Task prompt: Filter the records below, keeping only lines with the string "will".

(Source data)
=== Begin Enclosure ===
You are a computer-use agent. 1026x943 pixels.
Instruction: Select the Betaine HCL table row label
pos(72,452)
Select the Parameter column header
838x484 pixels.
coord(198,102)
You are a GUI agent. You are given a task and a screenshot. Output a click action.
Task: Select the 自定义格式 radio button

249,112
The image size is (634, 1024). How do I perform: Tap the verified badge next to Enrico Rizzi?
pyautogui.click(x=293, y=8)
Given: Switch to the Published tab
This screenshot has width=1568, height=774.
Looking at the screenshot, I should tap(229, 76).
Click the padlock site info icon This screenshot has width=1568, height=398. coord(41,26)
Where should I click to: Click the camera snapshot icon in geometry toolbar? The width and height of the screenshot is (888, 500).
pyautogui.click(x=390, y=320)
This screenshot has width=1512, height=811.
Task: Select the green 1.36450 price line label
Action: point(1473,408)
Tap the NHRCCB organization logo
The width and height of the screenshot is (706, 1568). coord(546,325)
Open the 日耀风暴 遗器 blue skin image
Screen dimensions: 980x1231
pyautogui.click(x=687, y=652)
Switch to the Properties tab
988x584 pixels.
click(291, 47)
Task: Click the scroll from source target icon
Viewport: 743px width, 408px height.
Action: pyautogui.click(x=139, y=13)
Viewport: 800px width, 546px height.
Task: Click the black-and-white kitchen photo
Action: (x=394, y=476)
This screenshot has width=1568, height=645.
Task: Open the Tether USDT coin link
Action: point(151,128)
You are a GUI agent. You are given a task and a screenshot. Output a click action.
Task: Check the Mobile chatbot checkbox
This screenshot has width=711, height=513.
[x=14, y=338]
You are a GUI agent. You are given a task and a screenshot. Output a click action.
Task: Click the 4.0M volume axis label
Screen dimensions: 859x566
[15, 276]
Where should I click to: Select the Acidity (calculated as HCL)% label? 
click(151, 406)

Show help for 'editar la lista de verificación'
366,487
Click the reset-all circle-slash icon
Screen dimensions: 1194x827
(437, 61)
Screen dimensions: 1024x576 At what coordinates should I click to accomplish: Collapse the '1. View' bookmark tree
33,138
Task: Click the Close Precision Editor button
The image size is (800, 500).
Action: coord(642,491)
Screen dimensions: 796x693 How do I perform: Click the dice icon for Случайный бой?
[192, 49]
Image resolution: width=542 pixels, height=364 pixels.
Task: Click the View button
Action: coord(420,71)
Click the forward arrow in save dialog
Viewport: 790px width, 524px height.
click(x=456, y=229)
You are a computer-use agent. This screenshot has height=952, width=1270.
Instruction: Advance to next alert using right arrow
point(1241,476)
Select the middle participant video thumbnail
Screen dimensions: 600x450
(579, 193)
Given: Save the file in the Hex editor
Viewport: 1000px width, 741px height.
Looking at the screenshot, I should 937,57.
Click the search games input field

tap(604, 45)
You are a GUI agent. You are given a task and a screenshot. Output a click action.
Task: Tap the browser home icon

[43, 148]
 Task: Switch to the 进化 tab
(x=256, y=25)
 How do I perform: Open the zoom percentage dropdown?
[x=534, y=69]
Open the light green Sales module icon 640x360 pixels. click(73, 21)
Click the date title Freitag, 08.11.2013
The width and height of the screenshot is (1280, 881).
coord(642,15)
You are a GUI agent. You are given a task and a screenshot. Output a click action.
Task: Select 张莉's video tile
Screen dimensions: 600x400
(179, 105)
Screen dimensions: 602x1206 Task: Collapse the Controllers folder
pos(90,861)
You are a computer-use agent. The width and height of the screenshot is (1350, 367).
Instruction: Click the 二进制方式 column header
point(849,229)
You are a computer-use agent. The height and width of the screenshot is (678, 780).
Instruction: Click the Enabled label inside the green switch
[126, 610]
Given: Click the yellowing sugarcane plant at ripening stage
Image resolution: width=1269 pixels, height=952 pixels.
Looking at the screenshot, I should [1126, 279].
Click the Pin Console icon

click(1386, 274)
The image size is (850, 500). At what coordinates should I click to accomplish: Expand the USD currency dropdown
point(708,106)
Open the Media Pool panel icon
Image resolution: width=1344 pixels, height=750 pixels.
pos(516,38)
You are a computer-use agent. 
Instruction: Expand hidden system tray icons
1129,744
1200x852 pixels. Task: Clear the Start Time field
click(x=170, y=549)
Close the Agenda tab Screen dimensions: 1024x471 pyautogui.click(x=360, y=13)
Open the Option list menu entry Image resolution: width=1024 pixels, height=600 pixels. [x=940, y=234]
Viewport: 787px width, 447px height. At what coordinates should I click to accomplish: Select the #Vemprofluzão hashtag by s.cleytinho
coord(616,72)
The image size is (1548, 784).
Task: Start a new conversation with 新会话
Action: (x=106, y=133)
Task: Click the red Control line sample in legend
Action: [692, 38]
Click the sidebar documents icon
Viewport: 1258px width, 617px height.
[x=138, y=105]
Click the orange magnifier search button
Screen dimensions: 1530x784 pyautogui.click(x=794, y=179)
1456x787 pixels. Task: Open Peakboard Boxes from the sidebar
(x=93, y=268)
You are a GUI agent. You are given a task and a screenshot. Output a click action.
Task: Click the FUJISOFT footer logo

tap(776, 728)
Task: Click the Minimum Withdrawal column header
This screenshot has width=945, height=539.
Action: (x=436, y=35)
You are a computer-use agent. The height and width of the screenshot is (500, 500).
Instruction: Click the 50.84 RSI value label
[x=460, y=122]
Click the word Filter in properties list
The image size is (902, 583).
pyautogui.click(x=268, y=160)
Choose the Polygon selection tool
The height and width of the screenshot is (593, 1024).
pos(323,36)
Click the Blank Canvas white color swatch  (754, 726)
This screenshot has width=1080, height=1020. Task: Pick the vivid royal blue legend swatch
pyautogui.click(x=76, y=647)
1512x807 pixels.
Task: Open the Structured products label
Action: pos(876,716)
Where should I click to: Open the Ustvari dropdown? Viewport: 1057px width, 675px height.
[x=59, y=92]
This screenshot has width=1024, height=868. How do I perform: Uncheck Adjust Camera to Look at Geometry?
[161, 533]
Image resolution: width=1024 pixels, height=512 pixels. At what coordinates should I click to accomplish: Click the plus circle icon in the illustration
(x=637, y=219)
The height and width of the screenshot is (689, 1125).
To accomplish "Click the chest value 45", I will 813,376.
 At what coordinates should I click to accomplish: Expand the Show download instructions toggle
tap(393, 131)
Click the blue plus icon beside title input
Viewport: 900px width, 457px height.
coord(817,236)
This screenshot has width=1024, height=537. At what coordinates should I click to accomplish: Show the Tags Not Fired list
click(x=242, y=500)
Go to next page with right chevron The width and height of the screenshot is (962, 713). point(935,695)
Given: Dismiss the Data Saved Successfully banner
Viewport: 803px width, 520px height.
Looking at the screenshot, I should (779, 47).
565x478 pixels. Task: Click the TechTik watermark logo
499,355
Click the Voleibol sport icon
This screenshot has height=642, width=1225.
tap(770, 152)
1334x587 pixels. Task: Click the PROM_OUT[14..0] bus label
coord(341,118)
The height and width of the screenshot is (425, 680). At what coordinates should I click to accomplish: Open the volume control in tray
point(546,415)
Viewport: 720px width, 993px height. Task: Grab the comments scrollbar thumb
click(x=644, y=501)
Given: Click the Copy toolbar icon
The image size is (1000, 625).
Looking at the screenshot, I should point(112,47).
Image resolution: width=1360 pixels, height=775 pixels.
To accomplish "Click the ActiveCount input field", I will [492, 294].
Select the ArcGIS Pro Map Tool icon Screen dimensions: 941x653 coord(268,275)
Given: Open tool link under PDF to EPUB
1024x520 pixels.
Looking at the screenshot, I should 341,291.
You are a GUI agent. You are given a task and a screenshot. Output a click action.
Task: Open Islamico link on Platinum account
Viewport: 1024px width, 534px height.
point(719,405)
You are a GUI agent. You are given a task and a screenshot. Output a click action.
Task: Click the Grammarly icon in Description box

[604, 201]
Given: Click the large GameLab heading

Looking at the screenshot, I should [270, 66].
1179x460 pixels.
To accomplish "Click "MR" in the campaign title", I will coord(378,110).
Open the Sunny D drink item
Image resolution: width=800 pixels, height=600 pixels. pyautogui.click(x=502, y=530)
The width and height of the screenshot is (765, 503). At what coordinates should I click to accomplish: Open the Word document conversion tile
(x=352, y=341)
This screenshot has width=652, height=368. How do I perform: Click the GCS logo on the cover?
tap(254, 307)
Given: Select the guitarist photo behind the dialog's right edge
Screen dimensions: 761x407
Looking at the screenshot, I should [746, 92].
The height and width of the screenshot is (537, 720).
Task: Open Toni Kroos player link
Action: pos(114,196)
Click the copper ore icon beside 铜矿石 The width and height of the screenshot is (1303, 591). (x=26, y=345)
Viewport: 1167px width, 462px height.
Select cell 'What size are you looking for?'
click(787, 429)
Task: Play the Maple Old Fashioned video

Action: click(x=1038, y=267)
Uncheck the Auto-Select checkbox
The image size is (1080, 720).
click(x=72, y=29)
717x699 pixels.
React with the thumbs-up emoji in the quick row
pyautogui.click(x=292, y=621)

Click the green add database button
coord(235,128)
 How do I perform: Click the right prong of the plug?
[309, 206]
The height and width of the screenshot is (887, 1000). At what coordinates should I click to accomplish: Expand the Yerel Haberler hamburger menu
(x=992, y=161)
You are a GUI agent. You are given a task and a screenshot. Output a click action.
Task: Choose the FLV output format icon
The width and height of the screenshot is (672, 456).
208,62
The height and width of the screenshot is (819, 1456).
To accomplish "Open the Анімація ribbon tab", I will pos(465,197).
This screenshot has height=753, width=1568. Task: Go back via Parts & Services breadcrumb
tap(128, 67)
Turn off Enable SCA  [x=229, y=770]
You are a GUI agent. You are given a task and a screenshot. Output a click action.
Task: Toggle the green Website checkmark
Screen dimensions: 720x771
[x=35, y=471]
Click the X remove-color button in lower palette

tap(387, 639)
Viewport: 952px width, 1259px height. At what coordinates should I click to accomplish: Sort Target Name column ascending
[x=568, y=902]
=== End Enclosure ===
Written response:
To accomplish "Click the chest value 45", I will 813,376.
To accomplish "Click the ActiveCount input field", I will [492, 294].
To accomplish "Click "MR" in the campaign title", I will coord(378,110).
To accomplish "Open the Анімація ribbon tab", I will pos(465,197).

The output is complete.